Sexo y religión, siempre son una mezcla explosiva. En un primer momento estas imágenes causan conmoción al católico tradicional porque Eny Roland hace un juego audaz de los significados, los cuales conjuga con cierto efecto lúdico, ya sea a través de un gesto o de la enigmática sensualidad corporal. Sus modelos se muestran desnudos y a menudo es visible el rostro, algo que no sucede en fotografías de cuerpos masculinos en la década de los noventa del siglo XX, o los inicios del siglo XXI. Estas imágenes confrontan al espectador con la construcción propia de su masculinidad por un lado, y sus ideas de lo religioso inculcadas en el seno de la familia. Es en esta fricción donde da inicio una combustión que puede deja huellas (aplauso, miedo al autoconocimiento, censura, negación de espacios para exponer, etc.). La obra este fotógrafo, además, rompe con los géneros fotográficos instituidos por la modernidad, ya que no hace retratos de los sujetos fotografiados, aunque puede ser posible identificar a un conocido. Este fotógrafo crea un discurso personal, en el cual se disuelve el sujeto, que pasa a ser un recurso simbólico más de su intención discursiva.
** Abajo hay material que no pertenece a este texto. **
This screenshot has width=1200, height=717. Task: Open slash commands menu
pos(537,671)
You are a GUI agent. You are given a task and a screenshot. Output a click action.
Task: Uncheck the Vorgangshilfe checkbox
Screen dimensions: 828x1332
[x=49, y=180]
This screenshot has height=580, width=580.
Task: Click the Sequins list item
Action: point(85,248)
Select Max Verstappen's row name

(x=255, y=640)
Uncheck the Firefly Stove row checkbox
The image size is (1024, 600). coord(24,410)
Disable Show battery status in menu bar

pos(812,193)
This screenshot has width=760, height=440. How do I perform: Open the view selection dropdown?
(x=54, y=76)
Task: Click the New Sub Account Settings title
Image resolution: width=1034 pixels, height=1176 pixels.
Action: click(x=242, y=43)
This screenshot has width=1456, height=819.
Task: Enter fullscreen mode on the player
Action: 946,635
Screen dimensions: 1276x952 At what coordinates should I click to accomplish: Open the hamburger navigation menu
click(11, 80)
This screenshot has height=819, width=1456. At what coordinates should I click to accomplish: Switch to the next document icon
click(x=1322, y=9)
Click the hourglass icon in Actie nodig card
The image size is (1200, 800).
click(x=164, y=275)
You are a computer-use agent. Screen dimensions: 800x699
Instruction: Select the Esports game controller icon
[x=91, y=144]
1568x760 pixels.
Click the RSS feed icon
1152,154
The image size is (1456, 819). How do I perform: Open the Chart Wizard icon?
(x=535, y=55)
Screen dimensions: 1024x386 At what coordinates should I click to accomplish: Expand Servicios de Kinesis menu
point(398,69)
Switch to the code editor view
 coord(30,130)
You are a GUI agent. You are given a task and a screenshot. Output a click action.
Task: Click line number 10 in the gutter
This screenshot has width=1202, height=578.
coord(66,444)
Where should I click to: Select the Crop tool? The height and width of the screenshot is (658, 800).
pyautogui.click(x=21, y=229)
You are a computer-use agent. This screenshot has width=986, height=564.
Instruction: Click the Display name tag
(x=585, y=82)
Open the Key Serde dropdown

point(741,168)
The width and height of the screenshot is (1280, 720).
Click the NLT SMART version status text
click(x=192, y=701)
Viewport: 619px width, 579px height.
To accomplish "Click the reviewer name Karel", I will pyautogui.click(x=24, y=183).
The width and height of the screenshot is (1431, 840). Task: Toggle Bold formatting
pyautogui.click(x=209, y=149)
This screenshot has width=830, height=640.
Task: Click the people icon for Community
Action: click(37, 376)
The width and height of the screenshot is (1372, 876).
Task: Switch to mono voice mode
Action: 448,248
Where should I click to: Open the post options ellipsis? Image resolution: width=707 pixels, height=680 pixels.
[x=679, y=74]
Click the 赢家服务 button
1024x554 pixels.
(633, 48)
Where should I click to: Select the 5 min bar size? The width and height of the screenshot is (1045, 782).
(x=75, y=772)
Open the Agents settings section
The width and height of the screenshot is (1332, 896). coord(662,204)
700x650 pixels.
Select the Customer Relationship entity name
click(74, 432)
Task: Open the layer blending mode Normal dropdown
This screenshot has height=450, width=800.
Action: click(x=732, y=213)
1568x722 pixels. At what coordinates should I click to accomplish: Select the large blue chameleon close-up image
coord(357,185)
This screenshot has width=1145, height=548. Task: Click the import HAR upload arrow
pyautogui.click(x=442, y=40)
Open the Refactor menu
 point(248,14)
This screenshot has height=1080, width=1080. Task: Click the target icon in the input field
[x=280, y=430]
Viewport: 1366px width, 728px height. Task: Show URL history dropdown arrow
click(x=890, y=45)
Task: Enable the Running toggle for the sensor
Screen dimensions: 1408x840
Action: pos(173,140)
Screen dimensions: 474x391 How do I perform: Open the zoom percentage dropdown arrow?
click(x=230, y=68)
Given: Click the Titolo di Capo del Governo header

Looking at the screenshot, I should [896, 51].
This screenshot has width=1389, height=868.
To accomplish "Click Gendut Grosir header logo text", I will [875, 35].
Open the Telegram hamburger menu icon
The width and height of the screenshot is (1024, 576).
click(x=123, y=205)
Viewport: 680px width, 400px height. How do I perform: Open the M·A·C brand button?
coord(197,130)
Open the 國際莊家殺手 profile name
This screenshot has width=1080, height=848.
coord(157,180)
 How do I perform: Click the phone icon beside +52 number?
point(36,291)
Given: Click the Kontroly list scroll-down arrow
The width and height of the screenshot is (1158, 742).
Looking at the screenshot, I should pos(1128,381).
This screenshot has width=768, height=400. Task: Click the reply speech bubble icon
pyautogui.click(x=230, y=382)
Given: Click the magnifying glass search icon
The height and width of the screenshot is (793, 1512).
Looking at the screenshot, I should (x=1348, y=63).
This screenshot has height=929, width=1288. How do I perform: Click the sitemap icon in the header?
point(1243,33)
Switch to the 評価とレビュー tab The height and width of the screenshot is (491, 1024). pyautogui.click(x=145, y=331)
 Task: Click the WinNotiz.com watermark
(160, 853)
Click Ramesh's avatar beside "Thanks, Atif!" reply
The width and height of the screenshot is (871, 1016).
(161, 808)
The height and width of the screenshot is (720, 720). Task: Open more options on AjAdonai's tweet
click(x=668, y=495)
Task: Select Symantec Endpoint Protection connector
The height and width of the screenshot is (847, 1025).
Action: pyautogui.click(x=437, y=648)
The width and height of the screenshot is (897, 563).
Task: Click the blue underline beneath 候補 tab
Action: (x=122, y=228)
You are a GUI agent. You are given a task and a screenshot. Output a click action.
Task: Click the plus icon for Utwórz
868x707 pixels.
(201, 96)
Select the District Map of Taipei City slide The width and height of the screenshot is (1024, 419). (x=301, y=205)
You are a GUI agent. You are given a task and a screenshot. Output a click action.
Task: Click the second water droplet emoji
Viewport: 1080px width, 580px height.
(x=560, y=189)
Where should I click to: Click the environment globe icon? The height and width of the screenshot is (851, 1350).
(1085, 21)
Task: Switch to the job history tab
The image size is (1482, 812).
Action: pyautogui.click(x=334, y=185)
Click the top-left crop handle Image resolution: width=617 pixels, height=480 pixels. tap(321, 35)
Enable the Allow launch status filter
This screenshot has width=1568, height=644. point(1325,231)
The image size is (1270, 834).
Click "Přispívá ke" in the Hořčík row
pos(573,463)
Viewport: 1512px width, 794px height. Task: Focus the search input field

Eny Roland es un artista que al mismo tiempo gestiona, en forma profesional, su obra a través de medios como el internet y las redes sociales, donde ha tenido gran éxito. Si bien su obra empieza a ser expuesta en galerías, este artista va mucho más allá. Esto hace evidente que la adquisición de arte se está alejando de las actividades tradicionales y él lo sabe. Hernández Javier es la nueva generación de la fotografía en Guatemala que dará mucho de que hablar en el futuro. Miguel Flores Castellanos.  Guatemala, octubre de 2014.